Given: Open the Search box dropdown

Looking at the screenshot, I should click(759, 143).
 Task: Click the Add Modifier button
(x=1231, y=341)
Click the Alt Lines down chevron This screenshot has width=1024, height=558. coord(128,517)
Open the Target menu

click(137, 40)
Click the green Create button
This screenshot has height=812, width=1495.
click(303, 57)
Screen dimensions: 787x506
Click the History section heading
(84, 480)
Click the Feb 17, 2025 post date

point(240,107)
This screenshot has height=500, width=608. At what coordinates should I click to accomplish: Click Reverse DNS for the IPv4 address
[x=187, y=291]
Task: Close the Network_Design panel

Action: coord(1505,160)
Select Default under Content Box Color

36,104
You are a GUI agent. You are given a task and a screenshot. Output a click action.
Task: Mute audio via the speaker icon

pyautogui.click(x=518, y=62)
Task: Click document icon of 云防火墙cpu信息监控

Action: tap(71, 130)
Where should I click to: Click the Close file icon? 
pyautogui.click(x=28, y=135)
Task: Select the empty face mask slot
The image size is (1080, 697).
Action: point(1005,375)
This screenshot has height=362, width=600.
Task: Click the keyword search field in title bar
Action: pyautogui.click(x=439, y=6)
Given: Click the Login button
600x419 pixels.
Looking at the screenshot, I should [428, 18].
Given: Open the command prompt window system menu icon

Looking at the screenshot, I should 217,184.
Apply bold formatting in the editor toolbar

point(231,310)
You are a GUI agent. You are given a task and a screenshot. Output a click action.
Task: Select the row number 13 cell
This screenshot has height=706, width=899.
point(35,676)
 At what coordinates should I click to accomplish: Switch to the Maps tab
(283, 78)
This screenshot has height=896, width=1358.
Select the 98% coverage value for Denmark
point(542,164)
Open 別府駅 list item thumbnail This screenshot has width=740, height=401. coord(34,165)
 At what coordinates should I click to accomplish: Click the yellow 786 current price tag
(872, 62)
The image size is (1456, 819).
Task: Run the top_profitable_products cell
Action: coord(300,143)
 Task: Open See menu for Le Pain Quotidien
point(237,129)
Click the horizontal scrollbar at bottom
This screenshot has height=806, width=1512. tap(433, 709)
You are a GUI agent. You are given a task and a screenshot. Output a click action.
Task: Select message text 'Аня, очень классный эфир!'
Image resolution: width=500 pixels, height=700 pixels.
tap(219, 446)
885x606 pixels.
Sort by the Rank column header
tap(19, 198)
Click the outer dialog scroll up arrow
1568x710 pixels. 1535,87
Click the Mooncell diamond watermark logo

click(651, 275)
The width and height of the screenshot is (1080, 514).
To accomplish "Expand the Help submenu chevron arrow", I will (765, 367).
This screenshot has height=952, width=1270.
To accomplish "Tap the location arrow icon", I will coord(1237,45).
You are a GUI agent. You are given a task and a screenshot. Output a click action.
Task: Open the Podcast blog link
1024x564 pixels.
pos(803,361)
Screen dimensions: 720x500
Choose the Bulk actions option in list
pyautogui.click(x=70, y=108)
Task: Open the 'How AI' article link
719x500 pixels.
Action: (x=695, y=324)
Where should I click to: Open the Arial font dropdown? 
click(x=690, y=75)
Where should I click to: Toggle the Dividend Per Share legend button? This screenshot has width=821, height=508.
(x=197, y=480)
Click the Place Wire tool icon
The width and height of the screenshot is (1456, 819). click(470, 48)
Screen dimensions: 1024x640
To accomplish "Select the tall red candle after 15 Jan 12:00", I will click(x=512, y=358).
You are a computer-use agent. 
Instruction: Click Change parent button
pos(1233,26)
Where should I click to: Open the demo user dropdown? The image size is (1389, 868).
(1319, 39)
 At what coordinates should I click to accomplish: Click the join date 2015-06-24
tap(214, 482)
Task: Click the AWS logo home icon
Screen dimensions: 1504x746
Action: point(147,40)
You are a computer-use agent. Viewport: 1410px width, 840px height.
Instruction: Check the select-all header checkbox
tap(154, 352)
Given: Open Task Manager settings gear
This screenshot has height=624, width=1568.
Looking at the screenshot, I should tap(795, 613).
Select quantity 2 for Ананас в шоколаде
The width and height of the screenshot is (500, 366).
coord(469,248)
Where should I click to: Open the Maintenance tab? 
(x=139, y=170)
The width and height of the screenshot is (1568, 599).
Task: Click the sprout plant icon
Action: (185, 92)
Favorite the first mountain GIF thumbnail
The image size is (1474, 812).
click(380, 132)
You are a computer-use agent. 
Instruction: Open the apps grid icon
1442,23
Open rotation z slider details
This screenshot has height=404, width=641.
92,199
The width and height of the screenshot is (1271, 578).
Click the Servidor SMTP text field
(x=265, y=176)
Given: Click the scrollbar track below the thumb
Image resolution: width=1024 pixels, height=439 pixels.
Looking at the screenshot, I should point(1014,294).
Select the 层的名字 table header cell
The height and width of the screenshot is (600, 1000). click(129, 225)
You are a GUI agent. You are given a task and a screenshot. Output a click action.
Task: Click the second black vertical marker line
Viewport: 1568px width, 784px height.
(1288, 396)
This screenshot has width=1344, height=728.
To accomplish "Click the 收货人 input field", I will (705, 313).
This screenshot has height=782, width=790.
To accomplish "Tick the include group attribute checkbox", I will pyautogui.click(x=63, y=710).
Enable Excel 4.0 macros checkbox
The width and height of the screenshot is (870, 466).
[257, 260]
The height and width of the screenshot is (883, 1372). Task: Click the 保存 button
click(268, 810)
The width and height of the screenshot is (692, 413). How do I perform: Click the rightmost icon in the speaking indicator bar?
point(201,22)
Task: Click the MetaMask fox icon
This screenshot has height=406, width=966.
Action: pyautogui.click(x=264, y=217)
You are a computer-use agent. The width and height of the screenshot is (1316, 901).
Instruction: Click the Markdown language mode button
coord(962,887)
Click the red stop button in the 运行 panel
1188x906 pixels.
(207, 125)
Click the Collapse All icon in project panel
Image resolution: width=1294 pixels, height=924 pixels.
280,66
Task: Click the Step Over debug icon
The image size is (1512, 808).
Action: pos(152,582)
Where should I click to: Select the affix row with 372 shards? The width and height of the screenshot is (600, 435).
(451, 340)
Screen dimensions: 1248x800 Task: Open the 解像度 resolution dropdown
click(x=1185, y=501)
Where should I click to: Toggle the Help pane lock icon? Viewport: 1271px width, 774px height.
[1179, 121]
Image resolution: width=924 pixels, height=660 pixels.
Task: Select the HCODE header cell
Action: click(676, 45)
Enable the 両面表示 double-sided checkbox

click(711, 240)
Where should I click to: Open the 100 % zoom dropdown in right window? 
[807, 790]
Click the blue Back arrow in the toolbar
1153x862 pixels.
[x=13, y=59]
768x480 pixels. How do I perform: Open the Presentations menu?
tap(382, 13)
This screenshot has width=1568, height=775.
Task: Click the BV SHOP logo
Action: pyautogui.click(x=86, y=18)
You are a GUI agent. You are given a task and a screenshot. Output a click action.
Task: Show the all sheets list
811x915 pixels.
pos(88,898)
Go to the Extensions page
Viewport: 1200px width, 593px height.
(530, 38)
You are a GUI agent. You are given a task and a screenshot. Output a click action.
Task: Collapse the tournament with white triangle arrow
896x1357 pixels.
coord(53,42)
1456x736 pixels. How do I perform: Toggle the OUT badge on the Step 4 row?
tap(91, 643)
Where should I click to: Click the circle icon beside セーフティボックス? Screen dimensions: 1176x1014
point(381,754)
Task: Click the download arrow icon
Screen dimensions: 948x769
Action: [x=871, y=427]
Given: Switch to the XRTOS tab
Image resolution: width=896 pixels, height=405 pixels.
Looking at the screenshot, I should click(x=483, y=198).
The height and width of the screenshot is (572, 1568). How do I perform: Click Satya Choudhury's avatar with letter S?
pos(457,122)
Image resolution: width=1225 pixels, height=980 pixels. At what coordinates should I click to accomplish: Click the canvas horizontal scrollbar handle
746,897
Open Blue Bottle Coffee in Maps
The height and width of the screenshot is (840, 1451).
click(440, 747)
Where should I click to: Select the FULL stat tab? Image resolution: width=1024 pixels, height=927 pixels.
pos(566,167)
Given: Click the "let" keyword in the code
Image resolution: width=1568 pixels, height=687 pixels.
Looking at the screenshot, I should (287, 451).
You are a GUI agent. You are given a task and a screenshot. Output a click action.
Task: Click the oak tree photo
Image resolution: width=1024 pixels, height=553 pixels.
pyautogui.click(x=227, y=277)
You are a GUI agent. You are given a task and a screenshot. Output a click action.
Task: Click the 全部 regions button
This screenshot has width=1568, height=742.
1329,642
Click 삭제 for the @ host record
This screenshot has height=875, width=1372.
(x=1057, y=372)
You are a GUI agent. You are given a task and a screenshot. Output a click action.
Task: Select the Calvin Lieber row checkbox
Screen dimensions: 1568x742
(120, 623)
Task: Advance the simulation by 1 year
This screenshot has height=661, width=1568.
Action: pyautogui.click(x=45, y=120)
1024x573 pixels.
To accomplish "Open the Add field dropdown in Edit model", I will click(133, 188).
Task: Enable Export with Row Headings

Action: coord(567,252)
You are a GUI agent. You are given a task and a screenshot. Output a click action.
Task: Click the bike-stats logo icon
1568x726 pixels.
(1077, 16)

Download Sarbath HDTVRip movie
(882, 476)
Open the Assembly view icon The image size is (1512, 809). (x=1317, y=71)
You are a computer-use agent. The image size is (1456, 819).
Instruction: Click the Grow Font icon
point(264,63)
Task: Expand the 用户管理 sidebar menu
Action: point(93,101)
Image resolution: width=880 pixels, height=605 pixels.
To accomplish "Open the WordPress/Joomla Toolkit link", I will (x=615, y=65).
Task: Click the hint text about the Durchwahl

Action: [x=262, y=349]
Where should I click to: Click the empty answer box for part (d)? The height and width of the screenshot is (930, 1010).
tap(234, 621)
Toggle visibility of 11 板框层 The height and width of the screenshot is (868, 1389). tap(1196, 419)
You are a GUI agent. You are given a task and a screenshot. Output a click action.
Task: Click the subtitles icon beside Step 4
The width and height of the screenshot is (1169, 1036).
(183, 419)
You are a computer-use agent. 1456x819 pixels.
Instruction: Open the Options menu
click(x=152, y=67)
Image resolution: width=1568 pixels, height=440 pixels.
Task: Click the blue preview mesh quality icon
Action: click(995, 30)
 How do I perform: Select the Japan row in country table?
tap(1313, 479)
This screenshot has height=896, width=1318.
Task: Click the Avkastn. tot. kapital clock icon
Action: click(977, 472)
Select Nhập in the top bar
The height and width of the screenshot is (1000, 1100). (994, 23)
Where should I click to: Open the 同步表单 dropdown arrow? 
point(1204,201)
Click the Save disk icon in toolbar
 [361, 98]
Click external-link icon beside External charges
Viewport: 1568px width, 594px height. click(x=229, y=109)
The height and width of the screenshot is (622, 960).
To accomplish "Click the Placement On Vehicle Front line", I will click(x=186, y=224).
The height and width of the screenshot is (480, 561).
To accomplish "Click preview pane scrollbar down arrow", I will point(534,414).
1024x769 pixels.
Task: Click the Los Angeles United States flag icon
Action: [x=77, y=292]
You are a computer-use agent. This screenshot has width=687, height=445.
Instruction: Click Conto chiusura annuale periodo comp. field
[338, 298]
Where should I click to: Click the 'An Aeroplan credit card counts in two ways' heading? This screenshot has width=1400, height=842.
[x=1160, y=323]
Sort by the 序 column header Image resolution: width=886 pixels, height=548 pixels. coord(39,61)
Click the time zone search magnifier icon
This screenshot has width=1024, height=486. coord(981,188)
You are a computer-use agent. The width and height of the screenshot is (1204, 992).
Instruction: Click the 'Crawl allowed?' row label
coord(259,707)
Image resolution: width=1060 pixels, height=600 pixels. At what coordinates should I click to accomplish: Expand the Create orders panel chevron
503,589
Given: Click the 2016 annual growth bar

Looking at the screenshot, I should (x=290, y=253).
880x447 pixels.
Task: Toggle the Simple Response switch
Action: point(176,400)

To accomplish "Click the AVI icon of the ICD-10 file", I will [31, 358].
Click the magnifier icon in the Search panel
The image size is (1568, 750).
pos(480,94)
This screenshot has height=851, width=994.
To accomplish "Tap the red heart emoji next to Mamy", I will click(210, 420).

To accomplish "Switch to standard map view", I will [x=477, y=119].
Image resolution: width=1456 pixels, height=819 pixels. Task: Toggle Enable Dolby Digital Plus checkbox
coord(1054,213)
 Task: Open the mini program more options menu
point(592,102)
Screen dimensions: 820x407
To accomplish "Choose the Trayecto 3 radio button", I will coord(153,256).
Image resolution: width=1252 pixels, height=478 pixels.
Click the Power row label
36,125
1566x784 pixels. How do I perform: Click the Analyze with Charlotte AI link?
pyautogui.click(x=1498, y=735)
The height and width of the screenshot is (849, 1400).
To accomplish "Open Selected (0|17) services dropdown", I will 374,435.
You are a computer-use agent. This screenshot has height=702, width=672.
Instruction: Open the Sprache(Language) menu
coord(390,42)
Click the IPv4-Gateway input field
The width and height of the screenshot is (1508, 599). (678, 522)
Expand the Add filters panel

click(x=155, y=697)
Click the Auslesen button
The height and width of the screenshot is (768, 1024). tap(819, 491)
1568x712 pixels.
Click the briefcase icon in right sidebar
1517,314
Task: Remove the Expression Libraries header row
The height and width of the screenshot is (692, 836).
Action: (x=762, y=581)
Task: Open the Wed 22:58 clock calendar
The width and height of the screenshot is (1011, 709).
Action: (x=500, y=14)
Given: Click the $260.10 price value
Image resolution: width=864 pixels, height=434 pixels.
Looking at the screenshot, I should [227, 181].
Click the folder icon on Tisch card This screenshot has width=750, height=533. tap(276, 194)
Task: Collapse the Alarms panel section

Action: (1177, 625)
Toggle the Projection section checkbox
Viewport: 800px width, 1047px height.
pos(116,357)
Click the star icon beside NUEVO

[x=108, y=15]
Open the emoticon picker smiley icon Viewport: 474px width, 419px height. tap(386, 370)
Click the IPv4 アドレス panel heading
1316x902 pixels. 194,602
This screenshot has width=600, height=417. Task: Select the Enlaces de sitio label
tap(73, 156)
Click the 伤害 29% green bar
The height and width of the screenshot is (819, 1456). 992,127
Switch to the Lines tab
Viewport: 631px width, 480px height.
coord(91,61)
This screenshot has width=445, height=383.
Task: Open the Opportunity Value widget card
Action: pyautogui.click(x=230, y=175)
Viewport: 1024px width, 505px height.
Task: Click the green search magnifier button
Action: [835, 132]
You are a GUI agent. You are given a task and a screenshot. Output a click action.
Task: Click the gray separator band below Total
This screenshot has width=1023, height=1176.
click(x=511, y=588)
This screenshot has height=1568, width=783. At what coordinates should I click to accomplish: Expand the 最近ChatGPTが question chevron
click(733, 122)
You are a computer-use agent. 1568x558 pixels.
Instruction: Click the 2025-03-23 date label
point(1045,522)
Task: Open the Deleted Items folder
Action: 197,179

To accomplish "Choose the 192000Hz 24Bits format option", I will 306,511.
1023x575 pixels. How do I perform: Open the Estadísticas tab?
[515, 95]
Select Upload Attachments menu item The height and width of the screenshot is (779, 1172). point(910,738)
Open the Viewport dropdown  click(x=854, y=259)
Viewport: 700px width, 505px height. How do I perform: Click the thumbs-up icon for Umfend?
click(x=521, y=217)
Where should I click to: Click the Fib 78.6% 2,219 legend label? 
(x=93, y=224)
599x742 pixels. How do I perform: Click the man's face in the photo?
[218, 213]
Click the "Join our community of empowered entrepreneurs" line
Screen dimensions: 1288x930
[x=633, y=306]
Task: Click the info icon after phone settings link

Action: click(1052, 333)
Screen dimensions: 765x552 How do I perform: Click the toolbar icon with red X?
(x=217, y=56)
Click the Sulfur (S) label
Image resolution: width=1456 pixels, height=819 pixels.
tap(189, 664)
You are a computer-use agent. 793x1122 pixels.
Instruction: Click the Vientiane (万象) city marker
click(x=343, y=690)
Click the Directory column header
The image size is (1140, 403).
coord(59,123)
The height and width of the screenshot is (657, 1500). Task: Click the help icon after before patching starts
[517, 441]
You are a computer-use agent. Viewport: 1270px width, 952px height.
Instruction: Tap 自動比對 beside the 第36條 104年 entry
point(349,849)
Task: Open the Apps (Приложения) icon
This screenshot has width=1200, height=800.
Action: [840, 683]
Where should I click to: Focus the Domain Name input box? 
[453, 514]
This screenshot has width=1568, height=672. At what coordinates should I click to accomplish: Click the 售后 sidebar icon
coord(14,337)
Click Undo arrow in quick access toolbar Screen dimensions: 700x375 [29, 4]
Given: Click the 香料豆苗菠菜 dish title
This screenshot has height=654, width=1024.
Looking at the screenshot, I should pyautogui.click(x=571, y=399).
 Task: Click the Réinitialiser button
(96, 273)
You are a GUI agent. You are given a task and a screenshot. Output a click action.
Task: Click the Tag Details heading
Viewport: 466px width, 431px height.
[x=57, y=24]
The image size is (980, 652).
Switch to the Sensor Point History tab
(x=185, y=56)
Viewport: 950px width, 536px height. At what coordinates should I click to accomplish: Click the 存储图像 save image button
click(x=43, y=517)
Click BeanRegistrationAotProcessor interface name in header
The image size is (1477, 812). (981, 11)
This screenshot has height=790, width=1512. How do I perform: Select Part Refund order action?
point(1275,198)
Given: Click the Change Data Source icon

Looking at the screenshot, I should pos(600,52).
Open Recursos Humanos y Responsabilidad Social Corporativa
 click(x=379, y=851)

Objective: Update the material starting at the line that contains "Task: Click the hint text about the Durchwahl" and ending at the line that contains "Viewport: 1568px width, 594px": change "Options" to "Settings" and keep every other part of those lines the same.

Exercise response:
Task: Click the hint text about the Durchwahl

Action: [x=262, y=349]
Where should I click to: Click the empty answer box for part (d)? The height and width of the screenshot is (930, 1010).
tap(234, 621)
Toggle visibility of 11 板框层 The height and width of the screenshot is (868, 1389). tap(1196, 419)
You are a GUI agent. You are given a task and a screenshot. Output a click action.
Task: Click the subtitles icon beside Step 4
The width and height of the screenshot is (1169, 1036).
(183, 419)
You are a computer-use agent. 1456x819 pixels.
Instruction: Open the Settings menu
click(x=152, y=67)
Image resolution: width=1568 pixels, height=440 pixels.
Task: Click the blue preview mesh quality icon
Action: click(995, 30)
 How do I perform: Select the Japan row in country table?
tap(1313, 479)
This screenshot has height=896, width=1318.
Task: Click the Avkastn. tot. kapital clock icon
Action: click(977, 472)
Select Nhập in the top bar
The height and width of the screenshot is (1000, 1100). (994, 23)
Where should I click to: Open the 同步表单 dropdown arrow? 
point(1204,201)
Click the Save disk icon in toolbar
 [361, 98]
Click external-link icon beside External charges
Viewport: 1568px width, 594px height. click(x=229, y=109)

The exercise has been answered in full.